What you need to do
Nothing but the lines from the start of the entries through the line containing "sure to keep" should appear in the answer, each given exactly.

[Stored items]
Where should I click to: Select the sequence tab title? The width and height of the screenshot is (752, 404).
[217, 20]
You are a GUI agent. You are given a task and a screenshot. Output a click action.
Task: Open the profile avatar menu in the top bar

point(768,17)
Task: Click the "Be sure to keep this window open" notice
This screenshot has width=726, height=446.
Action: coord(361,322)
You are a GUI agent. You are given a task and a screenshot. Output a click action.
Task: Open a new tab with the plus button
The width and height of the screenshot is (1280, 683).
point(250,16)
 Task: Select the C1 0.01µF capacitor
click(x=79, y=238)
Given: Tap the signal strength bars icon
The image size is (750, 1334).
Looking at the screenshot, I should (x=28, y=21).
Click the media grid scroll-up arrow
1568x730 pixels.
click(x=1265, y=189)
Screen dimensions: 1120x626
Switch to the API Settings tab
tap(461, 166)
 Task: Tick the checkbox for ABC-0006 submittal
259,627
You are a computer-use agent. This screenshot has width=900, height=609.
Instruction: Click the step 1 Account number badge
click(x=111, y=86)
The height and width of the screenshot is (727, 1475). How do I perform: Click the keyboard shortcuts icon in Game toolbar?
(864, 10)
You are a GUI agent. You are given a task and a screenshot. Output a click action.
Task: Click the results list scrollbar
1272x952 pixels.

Task output
Where should I click to: Select the sequence tab title? The width and height of the screenshot is (752, 404).
[217, 20]
You are a GUI agent. You are given a task and a screenshot. Output a click action.
Task: Open the profile avatar menu in the top bar

point(768,17)
Task: Click the "Be sure to keep this window open" notice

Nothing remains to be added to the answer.